# Task prompt
Copy the listing below line for line, keeping every character unchanged.

[START The records]

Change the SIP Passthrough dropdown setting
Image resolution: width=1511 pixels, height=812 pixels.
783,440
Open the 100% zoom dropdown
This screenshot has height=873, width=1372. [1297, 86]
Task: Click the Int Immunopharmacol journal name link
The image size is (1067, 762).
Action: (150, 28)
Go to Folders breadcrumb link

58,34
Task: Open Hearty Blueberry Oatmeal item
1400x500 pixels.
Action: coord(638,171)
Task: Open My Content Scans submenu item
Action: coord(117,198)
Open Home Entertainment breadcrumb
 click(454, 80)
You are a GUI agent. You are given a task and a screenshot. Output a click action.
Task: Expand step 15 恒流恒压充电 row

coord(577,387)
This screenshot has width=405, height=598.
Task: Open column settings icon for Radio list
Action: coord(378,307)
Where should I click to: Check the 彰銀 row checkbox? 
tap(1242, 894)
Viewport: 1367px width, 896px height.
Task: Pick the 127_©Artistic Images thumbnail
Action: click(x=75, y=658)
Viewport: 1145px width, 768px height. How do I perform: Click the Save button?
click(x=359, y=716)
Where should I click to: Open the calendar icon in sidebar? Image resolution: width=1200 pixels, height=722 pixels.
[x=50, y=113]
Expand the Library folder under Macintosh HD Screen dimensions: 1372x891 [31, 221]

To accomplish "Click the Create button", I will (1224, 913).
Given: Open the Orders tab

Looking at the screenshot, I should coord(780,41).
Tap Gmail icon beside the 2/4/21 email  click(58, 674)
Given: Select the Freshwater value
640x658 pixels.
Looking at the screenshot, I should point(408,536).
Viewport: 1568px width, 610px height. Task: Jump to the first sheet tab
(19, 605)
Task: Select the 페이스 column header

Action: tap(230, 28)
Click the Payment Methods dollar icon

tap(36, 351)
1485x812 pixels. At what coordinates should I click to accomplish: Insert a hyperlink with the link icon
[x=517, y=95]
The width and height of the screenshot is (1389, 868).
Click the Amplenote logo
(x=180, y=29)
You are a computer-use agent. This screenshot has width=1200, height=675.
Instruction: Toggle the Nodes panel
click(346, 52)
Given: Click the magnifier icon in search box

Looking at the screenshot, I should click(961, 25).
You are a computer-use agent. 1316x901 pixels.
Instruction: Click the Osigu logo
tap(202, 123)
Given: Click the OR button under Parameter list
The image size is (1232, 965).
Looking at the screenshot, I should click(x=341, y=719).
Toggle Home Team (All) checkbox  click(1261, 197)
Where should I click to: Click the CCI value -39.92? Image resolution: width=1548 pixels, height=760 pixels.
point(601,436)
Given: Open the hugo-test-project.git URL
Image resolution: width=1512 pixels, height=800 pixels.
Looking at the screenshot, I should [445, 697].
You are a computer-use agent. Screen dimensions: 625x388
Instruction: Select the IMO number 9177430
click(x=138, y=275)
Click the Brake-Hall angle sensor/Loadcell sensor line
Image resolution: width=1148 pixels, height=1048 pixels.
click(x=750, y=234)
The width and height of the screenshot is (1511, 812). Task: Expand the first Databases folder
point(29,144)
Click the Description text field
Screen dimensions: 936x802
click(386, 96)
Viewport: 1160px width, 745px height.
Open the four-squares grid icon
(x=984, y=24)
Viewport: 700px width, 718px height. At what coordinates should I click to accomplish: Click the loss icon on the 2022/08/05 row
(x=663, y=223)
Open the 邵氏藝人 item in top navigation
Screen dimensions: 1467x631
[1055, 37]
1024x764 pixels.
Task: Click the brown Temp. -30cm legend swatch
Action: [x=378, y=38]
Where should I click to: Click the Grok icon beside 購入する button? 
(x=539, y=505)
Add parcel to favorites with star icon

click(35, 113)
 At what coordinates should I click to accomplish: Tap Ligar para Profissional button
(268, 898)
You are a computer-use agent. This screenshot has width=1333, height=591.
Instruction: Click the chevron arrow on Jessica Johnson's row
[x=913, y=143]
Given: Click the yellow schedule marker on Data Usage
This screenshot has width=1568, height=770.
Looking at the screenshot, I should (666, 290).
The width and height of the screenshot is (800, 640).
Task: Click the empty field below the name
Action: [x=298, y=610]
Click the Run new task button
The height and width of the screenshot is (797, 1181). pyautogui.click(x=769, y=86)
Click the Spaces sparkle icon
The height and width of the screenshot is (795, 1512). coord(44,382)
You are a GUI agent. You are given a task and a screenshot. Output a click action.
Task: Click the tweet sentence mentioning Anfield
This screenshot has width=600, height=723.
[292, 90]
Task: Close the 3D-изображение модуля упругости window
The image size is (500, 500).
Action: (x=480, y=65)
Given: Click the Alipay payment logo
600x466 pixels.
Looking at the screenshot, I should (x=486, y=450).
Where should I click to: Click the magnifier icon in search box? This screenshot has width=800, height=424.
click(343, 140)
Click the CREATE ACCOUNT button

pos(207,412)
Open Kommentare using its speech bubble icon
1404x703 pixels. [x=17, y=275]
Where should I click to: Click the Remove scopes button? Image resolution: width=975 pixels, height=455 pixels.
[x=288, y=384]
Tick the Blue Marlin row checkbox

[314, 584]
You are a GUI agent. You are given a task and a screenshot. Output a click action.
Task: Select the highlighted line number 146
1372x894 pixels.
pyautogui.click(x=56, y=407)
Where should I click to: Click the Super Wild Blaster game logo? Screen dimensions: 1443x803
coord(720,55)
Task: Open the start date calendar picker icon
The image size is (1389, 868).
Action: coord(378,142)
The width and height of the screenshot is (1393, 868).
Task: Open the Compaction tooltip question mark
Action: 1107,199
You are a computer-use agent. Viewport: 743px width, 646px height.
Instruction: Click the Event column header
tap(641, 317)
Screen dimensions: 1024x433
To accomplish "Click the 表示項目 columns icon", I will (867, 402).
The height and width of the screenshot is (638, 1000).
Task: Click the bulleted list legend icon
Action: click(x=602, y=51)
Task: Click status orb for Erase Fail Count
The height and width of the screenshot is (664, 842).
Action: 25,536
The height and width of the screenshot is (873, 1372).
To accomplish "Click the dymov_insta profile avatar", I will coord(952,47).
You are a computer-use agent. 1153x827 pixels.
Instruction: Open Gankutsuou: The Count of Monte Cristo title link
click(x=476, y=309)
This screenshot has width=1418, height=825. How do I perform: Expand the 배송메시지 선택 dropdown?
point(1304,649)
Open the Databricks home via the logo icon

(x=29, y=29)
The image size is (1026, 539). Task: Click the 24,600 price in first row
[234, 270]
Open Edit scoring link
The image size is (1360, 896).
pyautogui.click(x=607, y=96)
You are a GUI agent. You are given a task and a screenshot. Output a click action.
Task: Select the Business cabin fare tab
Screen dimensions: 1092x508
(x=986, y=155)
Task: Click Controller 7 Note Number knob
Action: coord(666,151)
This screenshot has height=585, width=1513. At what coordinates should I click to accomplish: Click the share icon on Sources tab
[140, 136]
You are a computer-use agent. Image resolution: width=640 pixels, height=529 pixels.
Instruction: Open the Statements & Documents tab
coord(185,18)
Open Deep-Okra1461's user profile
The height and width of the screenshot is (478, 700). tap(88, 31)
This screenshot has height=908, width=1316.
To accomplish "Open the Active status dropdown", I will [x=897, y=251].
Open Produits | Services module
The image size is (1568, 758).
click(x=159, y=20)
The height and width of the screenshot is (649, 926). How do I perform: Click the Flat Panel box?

[END The records]

# Full output
Change the SIP Passthrough dropdown setting
Image resolution: width=1511 pixels, height=812 pixels.
783,440
Open the 100% zoom dropdown
This screenshot has height=873, width=1372. [1297, 86]
Task: Click the Int Immunopharmacol journal name link
The image size is (1067, 762).
Action: (150, 28)
Go to Folders breadcrumb link

58,34
Task: Open Hearty Blueberry Oatmeal item
1400x500 pixels.
Action: coord(638,171)
Task: Open My Content Scans submenu item
Action: coord(117,198)
Open Home Entertainment breadcrumb
 click(454, 80)
You are a GUI agent. You are given a task and a screenshot. Output a click action.
Task: Expand step 15 恒流恒压充电 row

coord(577,387)
This screenshot has width=405, height=598.
Task: Open column settings icon for Radio list
Action: coord(378,307)
Where should I click to: Check the 彰銀 row checkbox? 
tap(1242, 894)
Viewport: 1367px width, 896px height.
Task: Pick the 127_©Artistic Images thumbnail
Action: click(x=75, y=658)
Viewport: 1145px width, 768px height. How do I perform: Click the Save button?
click(x=359, y=716)
Where should I click to: Open the calendar icon in sidebar? Image resolution: width=1200 pixels, height=722 pixels.
[x=50, y=113]
Expand the Library folder under Macintosh HD Screen dimensions: 1372x891 [31, 221]

To accomplish "Click the Create button", I will (1224, 913).
Given: Open the Orders tab

Looking at the screenshot, I should coord(780,41).
Tap Gmail icon beside the 2/4/21 email  click(58, 674)
Given: Select the Freshwater value
640x658 pixels.
Looking at the screenshot, I should point(408,536).
Viewport: 1568px width, 610px height. Task: Jump to the first sheet tab
(19, 605)
Task: Select the 페이스 column header

Action: tap(230, 28)
Click the Payment Methods dollar icon

tap(36, 351)
1485x812 pixels. At what coordinates should I click to accomplish: Insert a hyperlink with the link icon
[x=517, y=95]
The width and height of the screenshot is (1389, 868).
Click the Amplenote logo
(x=180, y=29)
You are a computer-use agent. This screenshot has width=1200, height=675.
Instruction: Toggle the Nodes panel
click(346, 52)
Given: Click the magnifier icon in search box

Looking at the screenshot, I should click(961, 25).
You are a computer-use agent. 1316x901 pixels.
Instruction: Click the Osigu logo
tap(202, 123)
Given: Click the OR button under Parameter list
The image size is (1232, 965).
Looking at the screenshot, I should click(x=341, y=719).
Toggle Home Team (All) checkbox  click(1261, 197)
Where should I click to: Click the CCI value -39.92? Image resolution: width=1548 pixels, height=760 pixels.
point(601,436)
Given: Open the hugo-test-project.git URL
Image resolution: width=1512 pixels, height=800 pixels.
Looking at the screenshot, I should [445, 697].
You are a computer-use agent. Screen dimensions: 625x388
Instruction: Select the IMO number 9177430
click(x=138, y=275)
Click the Brake-Hall angle sensor/Loadcell sensor line
Image resolution: width=1148 pixels, height=1048 pixels.
click(x=750, y=234)
The width and height of the screenshot is (1511, 812). Task: Expand the first Databases folder
point(29,144)
Click the Description text field
Screen dimensions: 936x802
click(386, 96)
Viewport: 1160px width, 745px height.
Open the four-squares grid icon
(x=984, y=24)
Viewport: 700px width, 718px height. At what coordinates should I click to accomplish: Click the loss icon on the 2022/08/05 row
(x=663, y=223)
Open the 邵氏藝人 item in top navigation
Screen dimensions: 1467x631
[1055, 37]
1024x764 pixels.
Task: Click the brown Temp. -30cm legend swatch
Action: [x=378, y=38]
Where should I click to: Click the Grok icon beside 購入する button? 
(x=539, y=505)
Add parcel to favorites with star icon

click(35, 113)
 At what coordinates should I click to accomplish: Tap Ligar para Profissional button
(268, 898)
You are a computer-use agent. This screenshot has width=1333, height=591.
Instruction: Click the chevron arrow on Jessica Johnson's row
[x=913, y=143]
Given: Click the yellow schedule marker on Data Usage
This screenshot has width=1568, height=770.
Looking at the screenshot, I should (666, 290).
The width and height of the screenshot is (800, 640).
Task: Click the empty field below the name
Action: [x=298, y=610]
Click the Run new task button
The height and width of the screenshot is (797, 1181). pyautogui.click(x=769, y=86)
Click the Spaces sparkle icon
The height and width of the screenshot is (795, 1512). coord(44,382)
You are a GUI agent. You are given a task and a screenshot. Output a click action.
Task: Click the tweet sentence mentioning Anfield
This screenshot has width=600, height=723.
[292, 90]
Task: Close the 3D-изображение модуля упругости window
The image size is (500, 500).
Action: (x=480, y=65)
Given: Click the Alipay payment logo
600x466 pixels.
Looking at the screenshot, I should (x=486, y=450).
Where should I click to: Click the magnifier icon in search box? This screenshot has width=800, height=424.
click(343, 140)
Click the CREATE ACCOUNT button

pos(207,412)
Open Kommentare using its speech bubble icon
1404x703 pixels. [x=17, y=275]
Where should I click to: Click the Remove scopes button? Image resolution: width=975 pixels, height=455 pixels.
[x=288, y=384]
Tick the Blue Marlin row checkbox

[314, 584]
You are a GUI agent. You are given a task and a screenshot. Output a click action.
Task: Select the highlighted line number 146
1372x894 pixels.
pyautogui.click(x=56, y=407)
Where should I click to: Click the Super Wild Blaster game logo? Screen dimensions: 1443x803
coord(720,55)
Task: Open the start date calendar picker icon
The image size is (1389, 868).
Action: coord(378,142)
The width and height of the screenshot is (1393, 868).
Task: Open the Compaction tooltip question mark
Action: 1107,199
You are a computer-use agent. Viewport: 743px width, 646px height.
Instruction: Click the Event column header
tap(641, 317)
Screen dimensions: 1024x433
To accomplish "Click the 表示項目 columns icon", I will (867, 402).
The height and width of the screenshot is (638, 1000).
Task: Click the bulleted list legend icon
Action: click(x=602, y=51)
Task: Click status orb for Erase Fail Count
The height and width of the screenshot is (664, 842).
Action: 25,536
The height and width of the screenshot is (873, 1372).
To accomplish "Click the dymov_insta profile avatar", I will coord(952,47).
You are a computer-use agent. 1153x827 pixels.
Instruction: Open Gankutsuou: The Count of Monte Cristo title link
click(x=476, y=309)
This screenshot has width=1418, height=825. How do I perform: Expand the 배송메시지 선택 dropdown?
point(1304,649)
Open the Databricks home via the logo icon

(x=29, y=29)
The image size is (1026, 539). Task: Click the 24,600 price in first row
[234, 270]
Open Edit scoring link
The image size is (1360, 896).
pyautogui.click(x=607, y=96)
You are a GUI agent. You are given a task and a screenshot. Output a click action.
Task: Select the Business cabin fare tab
Screen dimensions: 1092x508
(x=986, y=155)
Task: Click Controller 7 Note Number knob
Action: coord(666,151)
This screenshot has height=585, width=1513. At what coordinates should I click to accomplish: Click the share icon on Sources tab
[140, 136]
You are a computer-use agent. Image resolution: width=640 pixels, height=529 pixels.
Instruction: Open the Statements & Documents tab
coord(185,18)
Open Deep-Okra1461's user profile
The height and width of the screenshot is (478, 700). tap(88, 31)
This screenshot has height=908, width=1316.
To accomplish "Open the Active status dropdown", I will [x=897, y=251].
Open Produits | Services module
The image size is (1568, 758).
click(x=159, y=20)
The height and width of the screenshot is (649, 926). How do I perform: Click the Flat Panel box?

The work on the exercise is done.